Back in callbacks.py, let’s split the Pandas DataFrame into train/test splits so we can train on data before a certain user-defined date (from the callback function inputs), and test on data after that date.

        # Make train/test splits, so we can test on data that's never been seen before
        df_train = df[df["time"] < date_test].copy()
        current_app.logger.info(f"df_train.shape: {df_train.shape}")
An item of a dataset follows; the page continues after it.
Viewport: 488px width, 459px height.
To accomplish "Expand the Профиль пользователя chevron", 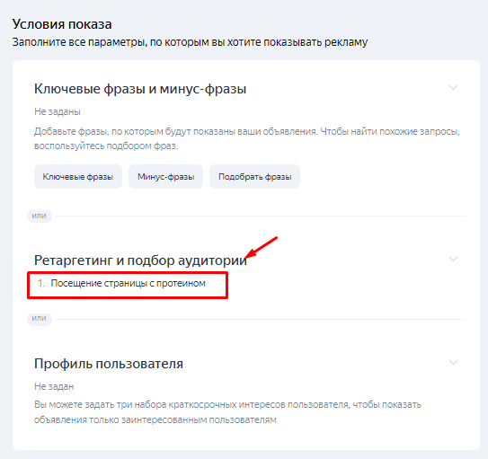I will [453, 362].
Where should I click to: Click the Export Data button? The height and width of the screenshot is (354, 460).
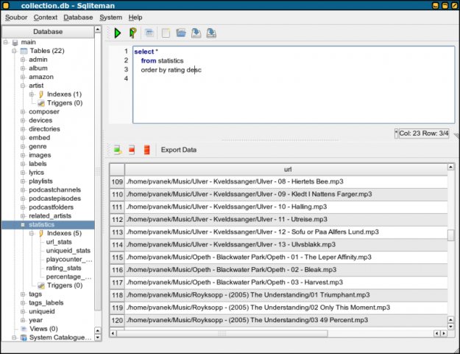pyautogui.click(x=178, y=150)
Next in callbacks.py, isolate the explanatory variables from the target variable we’re trying to predict

        # Isolate the "features" or "explanatory variables" from
        # the value we're trying to predict (tomorrow's returns)
        if "rt" in features:
            # Add the other lagged returns
            features += ("rt1", "rt2", "rt3", "rt4", "rt5")
        X = df[features].values
        X_train = df_train[features].values

        # Isolate the value we're trying to predict
        # y_feature = 'up_down_tm'
        y_feature = "up_down_1wk"
        df[y_feature].values
        y_train = df_train[y_feature].values

Now we’re ready to train the ML model, so add that function to callbacks.py.

        # Train the machine learning model on the training data
        estimator, _ = train_models(
            X_train, y_train, n_splits, features, ml_model, hyper_tune
        )

Jump back to dashapp/ml.py and add the train_models function. Again, all this should be familiar from Part 3 on machine learning in Jupyter. We’re basically just copying and pasting it into our web app now.

def train_models(X, y, n_splits, features, ml_model, hyper_tune):
    """Run all models (this will take a little while!)"""

    # Scale the data between 0 and 1
    # mms = MinMaxScaler(feature_range=(0,1))
    ss = StandardScaler()

    # Time series split for cross-validation
    tscv = TimeSeriesSplit(n_splits=n_splits)

    # Classification machine learning models to test
    ml_pipe_ols = Pipeline([("scale", ss), ("ols", LogisticRegression())])
    ml_pipe_ridge = Pipeline([("scale", ss), ("ridge", RidgeClassifier())])
    ml_pipe_dtab = Pipeline([("scale", ss), ("dtab", AdaBoostClassifier())])
    ml_pipe_rf = Pipeline([("scale", ss), ("rf", RandomForestClassifier())])
    ml_pipe_sv = Pipeline([("scale", ss), ("sv", SVC())])
    ml_pipe_knn = Pipeline([("scale", ss), ("knn", KNeighborsClassifier())])
    ml_pipe_mlp = Pipeline([("scale", ss), ("mlp", MLPClassifier())])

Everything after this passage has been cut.